- Brief: Pick out every line in the listing below that contains the string "coordinates" and copy each of those lines in full. Case counts.

╭──

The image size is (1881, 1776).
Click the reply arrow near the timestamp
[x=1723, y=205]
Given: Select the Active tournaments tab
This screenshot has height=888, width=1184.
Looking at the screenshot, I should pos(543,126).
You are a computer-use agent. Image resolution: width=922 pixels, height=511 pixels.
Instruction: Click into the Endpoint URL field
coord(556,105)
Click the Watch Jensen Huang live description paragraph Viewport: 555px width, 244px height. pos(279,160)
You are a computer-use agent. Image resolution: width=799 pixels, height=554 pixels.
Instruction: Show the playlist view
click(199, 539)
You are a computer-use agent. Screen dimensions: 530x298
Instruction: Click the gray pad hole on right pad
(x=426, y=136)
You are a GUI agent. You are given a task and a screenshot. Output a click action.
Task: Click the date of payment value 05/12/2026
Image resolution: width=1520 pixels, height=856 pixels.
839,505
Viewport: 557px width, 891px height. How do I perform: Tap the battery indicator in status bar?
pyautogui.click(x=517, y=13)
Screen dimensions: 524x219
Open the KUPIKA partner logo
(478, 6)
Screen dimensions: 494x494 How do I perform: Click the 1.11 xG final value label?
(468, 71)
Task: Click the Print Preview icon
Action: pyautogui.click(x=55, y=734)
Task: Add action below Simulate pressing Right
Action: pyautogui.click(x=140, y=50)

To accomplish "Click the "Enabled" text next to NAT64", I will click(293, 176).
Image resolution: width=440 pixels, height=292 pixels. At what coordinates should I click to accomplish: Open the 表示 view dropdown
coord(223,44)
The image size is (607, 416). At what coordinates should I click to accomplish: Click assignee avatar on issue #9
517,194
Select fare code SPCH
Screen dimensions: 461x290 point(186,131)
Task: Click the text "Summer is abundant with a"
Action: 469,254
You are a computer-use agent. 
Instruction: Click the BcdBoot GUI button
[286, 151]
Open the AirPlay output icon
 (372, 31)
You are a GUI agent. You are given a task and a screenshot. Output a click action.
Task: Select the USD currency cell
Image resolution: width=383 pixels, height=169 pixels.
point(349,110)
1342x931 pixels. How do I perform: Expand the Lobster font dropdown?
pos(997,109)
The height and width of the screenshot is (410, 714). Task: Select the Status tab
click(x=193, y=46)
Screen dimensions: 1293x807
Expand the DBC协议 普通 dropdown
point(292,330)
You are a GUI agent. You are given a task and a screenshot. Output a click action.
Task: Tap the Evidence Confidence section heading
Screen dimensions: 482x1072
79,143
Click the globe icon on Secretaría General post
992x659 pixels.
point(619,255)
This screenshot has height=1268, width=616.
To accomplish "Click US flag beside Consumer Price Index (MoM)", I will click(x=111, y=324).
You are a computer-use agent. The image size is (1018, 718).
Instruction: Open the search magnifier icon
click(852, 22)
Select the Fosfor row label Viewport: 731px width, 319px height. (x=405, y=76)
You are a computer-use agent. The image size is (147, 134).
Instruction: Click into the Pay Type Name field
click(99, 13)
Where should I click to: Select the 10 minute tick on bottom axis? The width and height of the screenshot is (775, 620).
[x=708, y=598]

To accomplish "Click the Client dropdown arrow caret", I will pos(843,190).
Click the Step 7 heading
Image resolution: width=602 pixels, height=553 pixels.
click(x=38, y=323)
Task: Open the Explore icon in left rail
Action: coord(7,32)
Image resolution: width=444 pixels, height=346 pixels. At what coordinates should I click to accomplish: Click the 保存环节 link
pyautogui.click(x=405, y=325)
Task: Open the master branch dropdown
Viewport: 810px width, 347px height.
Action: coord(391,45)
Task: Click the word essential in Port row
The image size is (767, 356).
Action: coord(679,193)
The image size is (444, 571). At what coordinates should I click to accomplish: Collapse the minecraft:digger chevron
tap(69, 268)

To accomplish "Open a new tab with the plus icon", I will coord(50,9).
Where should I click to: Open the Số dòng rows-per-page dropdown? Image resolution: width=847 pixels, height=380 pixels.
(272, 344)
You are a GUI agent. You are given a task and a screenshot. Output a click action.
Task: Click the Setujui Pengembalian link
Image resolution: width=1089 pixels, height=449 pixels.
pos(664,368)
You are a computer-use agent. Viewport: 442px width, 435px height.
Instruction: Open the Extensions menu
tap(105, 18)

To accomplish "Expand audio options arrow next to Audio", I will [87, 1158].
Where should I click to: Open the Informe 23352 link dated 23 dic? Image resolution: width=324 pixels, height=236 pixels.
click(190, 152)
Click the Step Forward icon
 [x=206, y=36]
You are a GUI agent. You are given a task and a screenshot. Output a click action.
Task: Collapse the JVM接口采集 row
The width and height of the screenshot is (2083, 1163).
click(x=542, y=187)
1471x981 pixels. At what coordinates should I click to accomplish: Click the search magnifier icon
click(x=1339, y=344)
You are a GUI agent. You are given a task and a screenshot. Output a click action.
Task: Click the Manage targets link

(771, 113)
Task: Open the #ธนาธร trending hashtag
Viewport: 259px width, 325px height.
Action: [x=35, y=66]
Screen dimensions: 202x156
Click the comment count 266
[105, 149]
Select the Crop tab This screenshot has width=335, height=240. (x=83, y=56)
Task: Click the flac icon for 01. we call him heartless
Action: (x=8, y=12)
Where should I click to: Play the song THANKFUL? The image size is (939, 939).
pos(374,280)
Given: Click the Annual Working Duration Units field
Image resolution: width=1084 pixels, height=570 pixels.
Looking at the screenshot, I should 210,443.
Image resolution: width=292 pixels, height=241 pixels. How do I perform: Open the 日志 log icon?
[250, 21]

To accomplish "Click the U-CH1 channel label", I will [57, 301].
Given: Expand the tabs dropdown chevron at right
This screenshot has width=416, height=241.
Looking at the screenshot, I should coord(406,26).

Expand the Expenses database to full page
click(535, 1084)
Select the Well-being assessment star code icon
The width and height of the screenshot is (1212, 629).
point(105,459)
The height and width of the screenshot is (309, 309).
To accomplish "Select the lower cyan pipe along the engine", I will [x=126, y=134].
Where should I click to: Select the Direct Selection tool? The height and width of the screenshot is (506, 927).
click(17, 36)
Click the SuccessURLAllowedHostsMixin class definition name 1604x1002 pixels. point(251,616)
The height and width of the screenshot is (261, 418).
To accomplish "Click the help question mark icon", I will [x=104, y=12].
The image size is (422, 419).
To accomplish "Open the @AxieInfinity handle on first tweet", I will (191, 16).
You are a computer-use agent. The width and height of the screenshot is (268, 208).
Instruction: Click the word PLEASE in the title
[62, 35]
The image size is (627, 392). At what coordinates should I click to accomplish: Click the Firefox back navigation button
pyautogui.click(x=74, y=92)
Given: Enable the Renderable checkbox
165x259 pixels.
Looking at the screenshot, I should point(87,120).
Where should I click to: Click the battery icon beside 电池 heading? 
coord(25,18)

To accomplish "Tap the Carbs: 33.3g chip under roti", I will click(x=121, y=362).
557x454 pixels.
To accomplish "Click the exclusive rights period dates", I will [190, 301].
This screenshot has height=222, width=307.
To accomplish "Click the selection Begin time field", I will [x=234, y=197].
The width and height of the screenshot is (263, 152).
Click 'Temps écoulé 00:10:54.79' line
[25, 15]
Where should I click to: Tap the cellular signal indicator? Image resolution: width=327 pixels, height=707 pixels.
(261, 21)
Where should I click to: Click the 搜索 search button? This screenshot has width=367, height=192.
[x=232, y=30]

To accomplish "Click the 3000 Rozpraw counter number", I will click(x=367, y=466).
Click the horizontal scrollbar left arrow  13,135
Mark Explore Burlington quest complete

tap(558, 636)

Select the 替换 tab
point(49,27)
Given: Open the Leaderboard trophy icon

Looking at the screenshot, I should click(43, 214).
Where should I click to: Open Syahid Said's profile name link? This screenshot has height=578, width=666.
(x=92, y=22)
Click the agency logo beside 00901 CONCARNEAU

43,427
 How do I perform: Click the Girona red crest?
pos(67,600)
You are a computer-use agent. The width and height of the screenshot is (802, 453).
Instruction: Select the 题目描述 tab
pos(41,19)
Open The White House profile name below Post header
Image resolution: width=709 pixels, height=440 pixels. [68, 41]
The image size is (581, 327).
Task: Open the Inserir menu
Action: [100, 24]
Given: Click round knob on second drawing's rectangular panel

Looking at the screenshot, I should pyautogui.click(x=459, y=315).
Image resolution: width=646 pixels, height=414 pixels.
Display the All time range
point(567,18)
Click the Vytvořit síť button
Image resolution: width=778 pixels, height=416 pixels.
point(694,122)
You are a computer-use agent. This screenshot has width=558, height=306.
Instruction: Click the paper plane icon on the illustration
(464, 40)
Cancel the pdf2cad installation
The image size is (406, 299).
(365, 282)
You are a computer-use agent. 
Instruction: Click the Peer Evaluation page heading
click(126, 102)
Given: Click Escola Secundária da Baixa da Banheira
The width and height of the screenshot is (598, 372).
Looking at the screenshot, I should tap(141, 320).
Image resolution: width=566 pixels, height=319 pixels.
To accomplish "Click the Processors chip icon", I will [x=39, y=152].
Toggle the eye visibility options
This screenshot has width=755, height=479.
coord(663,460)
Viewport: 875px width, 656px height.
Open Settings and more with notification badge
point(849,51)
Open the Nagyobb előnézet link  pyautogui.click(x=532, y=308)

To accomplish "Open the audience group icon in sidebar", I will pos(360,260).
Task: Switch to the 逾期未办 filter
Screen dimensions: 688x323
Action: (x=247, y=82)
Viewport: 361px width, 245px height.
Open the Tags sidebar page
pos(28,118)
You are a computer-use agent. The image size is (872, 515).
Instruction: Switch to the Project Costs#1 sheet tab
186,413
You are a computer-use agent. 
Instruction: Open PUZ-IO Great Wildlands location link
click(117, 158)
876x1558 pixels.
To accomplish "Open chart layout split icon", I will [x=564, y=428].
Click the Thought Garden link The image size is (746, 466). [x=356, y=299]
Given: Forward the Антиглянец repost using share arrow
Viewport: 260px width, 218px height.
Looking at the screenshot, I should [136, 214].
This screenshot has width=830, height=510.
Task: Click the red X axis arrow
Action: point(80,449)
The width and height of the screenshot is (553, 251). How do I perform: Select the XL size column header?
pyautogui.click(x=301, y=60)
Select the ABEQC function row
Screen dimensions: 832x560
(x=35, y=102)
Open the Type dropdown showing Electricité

╰──

- Reply to the exercise:
Image resolution: width=440 pixels, height=292 pixels. At what coordinates should I click to accomplish: Open the 表示 view dropdown
The image size is (607, 416). At what coordinates should I click to accomplish: Click assignee avatar on issue #9
Image resolution: width=444 pixels, height=346 pixels. At what coordinates should I click to accomplish: Click the 保存环节 link
The image size is (444, 571). At what coordinates should I click to accomplish: Collapse the minecraft:digger chevron
1471x981 pixels. At what coordinates should I click to accomplish: Click the search magnifier icon
The image size is (627, 392). At what coordinates should I click to accomplish: Click the Firefox back navigation button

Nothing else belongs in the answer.